‘The Seven-Year Itch’ leaves room for the imagination to roam

LSU survives first-half Tulane scare
October 3, 2007
Benson Morrison
October 5, 2007
LSU survives first-half Tulane scare
October 3, 2007
Benson Morrison
October 5, 2007

“The Seven-Year Itch,” Thibodaux Playhouse’s newest production, was a provocative comedy first written as a successful Broadway play, then made into a popular movie best remembered for Marilyn Monroe in a white dress savoring the updraft rising from a sidewalk grate.


Director Bert Boquet said the Thibodaux production of the George Axelrod play does not vary much from the 1955 movie directed by Billy Wilder, who famously had to cut a bedroom scene from the film at the urging of the censors.


Boquet is under no such pressure. In the play, book editor Richard (Troy Plaisance) and the nameless woman who is the object of his fantasies (Addie Ryman), go into a bedroom where “the Girl” is seen in a negligee.
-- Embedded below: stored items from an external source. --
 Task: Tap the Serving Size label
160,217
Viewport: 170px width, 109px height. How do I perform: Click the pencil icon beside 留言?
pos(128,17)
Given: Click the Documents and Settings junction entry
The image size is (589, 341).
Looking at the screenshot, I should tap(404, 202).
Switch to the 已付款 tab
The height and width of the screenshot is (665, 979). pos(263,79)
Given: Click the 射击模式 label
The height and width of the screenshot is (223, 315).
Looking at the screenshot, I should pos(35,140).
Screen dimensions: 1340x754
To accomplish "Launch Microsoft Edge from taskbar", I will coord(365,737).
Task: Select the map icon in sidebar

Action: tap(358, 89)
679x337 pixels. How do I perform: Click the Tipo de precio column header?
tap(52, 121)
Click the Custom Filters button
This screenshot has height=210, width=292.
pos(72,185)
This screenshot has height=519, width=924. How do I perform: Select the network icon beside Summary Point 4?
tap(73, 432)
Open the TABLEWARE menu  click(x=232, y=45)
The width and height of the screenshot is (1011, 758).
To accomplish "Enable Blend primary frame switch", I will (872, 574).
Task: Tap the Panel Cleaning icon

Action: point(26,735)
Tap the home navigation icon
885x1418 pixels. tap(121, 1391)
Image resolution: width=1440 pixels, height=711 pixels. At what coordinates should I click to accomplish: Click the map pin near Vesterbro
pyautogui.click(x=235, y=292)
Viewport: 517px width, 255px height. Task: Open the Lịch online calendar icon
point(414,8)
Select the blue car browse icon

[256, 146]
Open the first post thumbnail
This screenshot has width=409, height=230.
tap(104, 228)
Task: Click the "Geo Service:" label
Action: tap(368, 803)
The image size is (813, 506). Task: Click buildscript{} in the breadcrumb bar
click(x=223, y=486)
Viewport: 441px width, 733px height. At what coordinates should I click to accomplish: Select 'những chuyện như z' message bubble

“It was risqué for the time it was written,” Boquet said.


The lasciviousness would not shock anyone today, but Boquet does not know how Axelrod got away with it back then.


“Some of these things are suggestive,” he said. “For ‘the Girl,’ the lines are suggestive, but not that much. If you’re old enough to understand the subtle lines, it’s OK to see.”

Boquet said two women walked out on Thibodaux Playhouse’s last production, “Lucky Stiff,” when a couple were shown getting out of bed.


Around one quarter of “Itch” is occupied with Richard’s fantasies about “the Girl,” who lives in the same building, and his anxiety about his wife (Sheryl Harrison) possibly having an affair with another man (“Lucky Stiff” cast member John Griffin) while away on a trip.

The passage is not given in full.